An exact, complete copy of the lines below is the expected answer.

Collected data entries:
=== Begin Enclosure ===
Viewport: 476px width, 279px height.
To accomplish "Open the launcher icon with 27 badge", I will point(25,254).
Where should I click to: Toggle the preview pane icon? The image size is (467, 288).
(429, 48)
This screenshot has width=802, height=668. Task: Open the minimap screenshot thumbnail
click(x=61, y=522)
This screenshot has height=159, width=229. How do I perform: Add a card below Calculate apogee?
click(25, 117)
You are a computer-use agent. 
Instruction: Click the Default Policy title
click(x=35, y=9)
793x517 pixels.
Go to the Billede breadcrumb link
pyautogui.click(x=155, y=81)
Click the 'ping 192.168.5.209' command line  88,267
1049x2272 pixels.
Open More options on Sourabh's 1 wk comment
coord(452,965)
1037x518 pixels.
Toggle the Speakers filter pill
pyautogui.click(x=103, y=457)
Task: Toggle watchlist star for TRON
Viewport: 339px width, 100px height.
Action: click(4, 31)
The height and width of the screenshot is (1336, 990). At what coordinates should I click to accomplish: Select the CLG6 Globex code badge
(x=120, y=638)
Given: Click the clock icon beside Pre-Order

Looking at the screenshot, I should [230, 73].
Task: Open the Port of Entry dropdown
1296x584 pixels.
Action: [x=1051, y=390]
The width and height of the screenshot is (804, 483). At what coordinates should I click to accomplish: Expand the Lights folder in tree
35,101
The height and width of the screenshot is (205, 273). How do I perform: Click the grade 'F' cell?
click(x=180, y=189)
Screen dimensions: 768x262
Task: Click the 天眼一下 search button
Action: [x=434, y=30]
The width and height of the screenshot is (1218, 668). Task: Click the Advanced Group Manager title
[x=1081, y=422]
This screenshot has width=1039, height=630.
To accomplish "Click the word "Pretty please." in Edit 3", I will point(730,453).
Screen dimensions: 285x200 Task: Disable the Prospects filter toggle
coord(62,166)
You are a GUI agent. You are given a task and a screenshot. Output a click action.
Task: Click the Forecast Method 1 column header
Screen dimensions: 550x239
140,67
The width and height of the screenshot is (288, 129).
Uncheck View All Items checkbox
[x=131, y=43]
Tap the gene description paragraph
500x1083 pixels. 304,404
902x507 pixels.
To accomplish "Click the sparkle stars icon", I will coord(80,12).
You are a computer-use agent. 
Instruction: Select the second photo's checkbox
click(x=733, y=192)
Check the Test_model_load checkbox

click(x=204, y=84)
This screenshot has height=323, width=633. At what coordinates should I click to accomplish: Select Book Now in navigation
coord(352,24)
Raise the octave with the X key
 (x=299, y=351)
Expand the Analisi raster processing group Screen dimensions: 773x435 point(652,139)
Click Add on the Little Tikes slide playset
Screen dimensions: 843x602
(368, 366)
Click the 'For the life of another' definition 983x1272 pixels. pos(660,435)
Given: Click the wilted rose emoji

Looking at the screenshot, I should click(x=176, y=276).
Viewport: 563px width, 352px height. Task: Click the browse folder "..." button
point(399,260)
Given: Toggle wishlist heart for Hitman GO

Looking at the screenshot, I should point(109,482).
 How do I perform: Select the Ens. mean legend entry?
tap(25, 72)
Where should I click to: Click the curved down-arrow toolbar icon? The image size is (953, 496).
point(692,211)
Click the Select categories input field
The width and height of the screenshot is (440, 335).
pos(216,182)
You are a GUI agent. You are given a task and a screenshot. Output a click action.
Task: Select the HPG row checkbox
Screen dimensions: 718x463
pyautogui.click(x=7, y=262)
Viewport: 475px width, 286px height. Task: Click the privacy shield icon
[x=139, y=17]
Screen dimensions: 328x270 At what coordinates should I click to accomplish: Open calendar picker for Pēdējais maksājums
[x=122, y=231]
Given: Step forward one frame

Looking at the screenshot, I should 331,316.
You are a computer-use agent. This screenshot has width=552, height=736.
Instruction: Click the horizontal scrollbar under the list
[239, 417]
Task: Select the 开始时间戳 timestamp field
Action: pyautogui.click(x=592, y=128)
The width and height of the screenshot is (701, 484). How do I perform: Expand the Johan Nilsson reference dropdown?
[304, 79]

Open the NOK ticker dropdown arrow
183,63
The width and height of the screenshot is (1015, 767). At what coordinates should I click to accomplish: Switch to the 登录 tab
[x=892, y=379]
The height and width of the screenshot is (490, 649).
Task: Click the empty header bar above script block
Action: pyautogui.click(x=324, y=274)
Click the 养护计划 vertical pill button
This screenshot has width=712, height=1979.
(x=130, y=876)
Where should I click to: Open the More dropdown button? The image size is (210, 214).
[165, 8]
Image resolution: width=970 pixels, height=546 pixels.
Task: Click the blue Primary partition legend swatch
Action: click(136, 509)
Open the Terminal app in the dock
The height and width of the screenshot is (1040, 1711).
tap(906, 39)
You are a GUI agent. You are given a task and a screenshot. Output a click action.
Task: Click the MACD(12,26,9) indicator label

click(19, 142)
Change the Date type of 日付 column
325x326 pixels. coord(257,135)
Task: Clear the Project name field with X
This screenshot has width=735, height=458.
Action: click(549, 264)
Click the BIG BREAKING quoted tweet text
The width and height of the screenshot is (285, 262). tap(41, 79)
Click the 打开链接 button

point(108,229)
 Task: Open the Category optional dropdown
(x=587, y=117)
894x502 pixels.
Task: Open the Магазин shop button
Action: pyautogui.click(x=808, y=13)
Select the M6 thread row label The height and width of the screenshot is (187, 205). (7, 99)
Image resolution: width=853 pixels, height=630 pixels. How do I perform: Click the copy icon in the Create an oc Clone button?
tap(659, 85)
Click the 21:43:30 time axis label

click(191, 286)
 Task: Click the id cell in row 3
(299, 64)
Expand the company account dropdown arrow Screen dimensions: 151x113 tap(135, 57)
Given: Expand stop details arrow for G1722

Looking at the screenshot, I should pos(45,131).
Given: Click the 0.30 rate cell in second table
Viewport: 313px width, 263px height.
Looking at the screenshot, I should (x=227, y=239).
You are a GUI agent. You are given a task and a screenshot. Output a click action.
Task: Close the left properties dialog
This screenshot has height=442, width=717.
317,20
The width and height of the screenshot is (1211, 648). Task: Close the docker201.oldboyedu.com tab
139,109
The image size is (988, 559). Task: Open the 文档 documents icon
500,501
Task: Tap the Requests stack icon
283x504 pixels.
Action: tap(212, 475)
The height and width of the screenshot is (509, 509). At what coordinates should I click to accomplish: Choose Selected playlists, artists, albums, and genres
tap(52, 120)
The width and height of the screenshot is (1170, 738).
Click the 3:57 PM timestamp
=== End Enclosure ===
Task result
Viewport: 476px width, 279px height.
To accomplish "Open the launcher icon with 27 badge", I will point(25,254).
Where should I click to: Toggle the preview pane icon? The image size is (467, 288).
(429, 48)
This screenshot has width=802, height=668. Task: Open the minimap screenshot thumbnail
click(x=61, y=522)
This screenshot has height=159, width=229. How do I perform: Add a card below Calculate apogee?
click(25, 117)
You are a computer-use agent. 
Instruction: Click the Default Policy title
click(x=35, y=9)
793x517 pixels.
Go to the Billede breadcrumb link
pyautogui.click(x=155, y=81)
Click the 'ping 192.168.5.209' command line  88,267
1049x2272 pixels.
Open More options on Sourabh's 1 wk comment
coord(452,965)
1037x518 pixels.
Toggle the Speakers filter pill
pyautogui.click(x=103, y=457)
Task: Toggle watchlist star for TRON
Viewport: 339px width, 100px height.
Action: click(4, 31)
The height and width of the screenshot is (1336, 990). At what coordinates should I click to accomplish: Select the CLG6 Globex code badge
(x=120, y=638)
Given: Click the clock icon beside Pre-Order

Looking at the screenshot, I should [230, 73].
Task: Open the Port of Entry dropdown
1296x584 pixels.
Action: [x=1051, y=390]
The width and height of the screenshot is (804, 483). At what coordinates should I click to accomplish: Expand the Lights folder in tree
35,101
The height and width of the screenshot is (205, 273). How do I perform: Click the grade 'F' cell?
click(x=180, y=189)
Screen dimensions: 768x262
Task: Click the 天眼一下 search button
Action: [x=434, y=30]
The width and height of the screenshot is (1218, 668). Task: Click the Advanced Group Manager title
[x=1081, y=422]
This screenshot has width=1039, height=630.
To accomplish "Click the word "Pretty please." in Edit 3", I will point(730,453).
Screen dimensions: 285x200 Task: Disable the Prospects filter toggle
coord(62,166)
You are a GUI agent. You are given a task and a screenshot. Output a click action.
Task: Click the Forecast Method 1 column header
Screen dimensions: 550x239
140,67
The width and height of the screenshot is (288, 129).
Uncheck View All Items checkbox
[x=131, y=43]
Tap the gene description paragraph
500x1083 pixels. 304,404
902x507 pixels.
To accomplish "Click the sparkle stars icon", I will coord(80,12).
You are a computer-use agent. 
Instruction: Select the second photo's checkbox
click(x=733, y=192)
Check the Test_model_load checkbox

click(x=204, y=84)
This screenshot has height=323, width=633. At what coordinates should I click to accomplish: Select Book Now in navigation
coord(352,24)
Raise the octave with the X key
 (x=299, y=351)
Expand the Analisi raster processing group Screen dimensions: 773x435 point(652,139)
Click Add on the Little Tikes slide playset
Screen dimensions: 843x602
(368, 366)
Click the 'For the life of another' definition 983x1272 pixels. pos(660,435)
Given: Click the wilted rose emoji

Looking at the screenshot, I should click(x=176, y=276).
Viewport: 563px width, 352px height. Task: Click the browse folder "..." button
point(399,260)
Given: Toggle wishlist heart for Hitman GO

Looking at the screenshot, I should point(109,482).
 How do I perform: Select the Ens. mean legend entry?
tap(25, 72)
Where should I click to: Click the curved down-arrow toolbar icon? The image size is (953, 496).
point(692,211)
Click the Select categories input field
The width and height of the screenshot is (440, 335).
pos(216,182)
You are a GUI agent. You are given a task and a screenshot. Output a click action.
Task: Select the HPG row checkbox
Screen dimensions: 718x463
pyautogui.click(x=7, y=262)
Viewport: 475px width, 286px height. Task: Click the privacy shield icon
[x=139, y=17]
Screen dimensions: 328x270 At what coordinates should I click to accomplish: Open calendar picker for Pēdējais maksājums
[x=122, y=231]
Given: Step forward one frame

Looking at the screenshot, I should 331,316.
You are a computer-use agent. This screenshot has width=552, height=736.
Instruction: Click the horizontal scrollbar under the list
[239, 417]
Task: Select the 开始时间戳 timestamp field
Action: pyautogui.click(x=592, y=128)
The width and height of the screenshot is (701, 484). How do I perform: Expand the Johan Nilsson reference dropdown?
[304, 79]

Open the NOK ticker dropdown arrow
183,63
The width and height of the screenshot is (1015, 767). At what coordinates should I click to accomplish: Switch to the 登录 tab
[x=892, y=379]
The height and width of the screenshot is (490, 649).
Task: Click the empty header bar above script block
Action: pyautogui.click(x=324, y=274)
Click the 养护计划 vertical pill button
This screenshot has width=712, height=1979.
(x=130, y=876)
Where should I click to: Open the More dropdown button? The image size is (210, 214).
[165, 8]
Image resolution: width=970 pixels, height=546 pixels.
Task: Click the blue Primary partition legend swatch
Action: click(136, 509)
Open the Terminal app in the dock
The height and width of the screenshot is (1040, 1711).
tap(906, 39)
You are a GUI agent. You are given a task and a screenshot. Output a click action.
Task: Click the MACD(12,26,9) indicator label

click(19, 142)
Change the Date type of 日付 column
325x326 pixels. coord(257,135)
Task: Clear the Project name field with X
This screenshot has width=735, height=458.
Action: click(549, 264)
Click the BIG BREAKING quoted tweet text
The width and height of the screenshot is (285, 262). tap(41, 79)
Click the 打开链接 button

point(108,229)
 Task: Open the Category optional dropdown
(x=587, y=117)
894x502 pixels.
Task: Open the Магазин shop button
Action: pyautogui.click(x=808, y=13)
Select the M6 thread row label The height and width of the screenshot is (187, 205). (7, 99)
Image resolution: width=853 pixels, height=630 pixels. How do I perform: Click the copy icon in the Create an oc Clone button?
tap(659, 85)
Click the 21:43:30 time axis label

click(191, 286)
 Task: Click the id cell in row 3
(299, 64)
Expand the company account dropdown arrow Screen dimensions: 151x113 tap(135, 57)
Given: Expand stop details arrow for G1722

Looking at the screenshot, I should pos(45,131).
Given: Click the 0.30 rate cell in second table
Viewport: 313px width, 263px height.
Looking at the screenshot, I should (x=227, y=239).
You are a GUI agent. You are given a task and a screenshot. Output a click action.
Task: Close the left properties dialog
This screenshot has height=442, width=717.
317,20
The width and height of the screenshot is (1211, 648). Task: Close the docker201.oldboyedu.com tab
139,109
The image size is (988, 559). Task: Open the 文档 documents icon
500,501
Task: Tap the Requests stack icon
283x504 pixels.
Action: tap(212, 475)
The height and width of the screenshot is (509, 509). At what coordinates should I click to accomplish: Choose Selected playlists, artists, albums, and genres
tap(52, 120)
The width and height of the screenshot is (1170, 738).
Click the 3:57 PM timestamp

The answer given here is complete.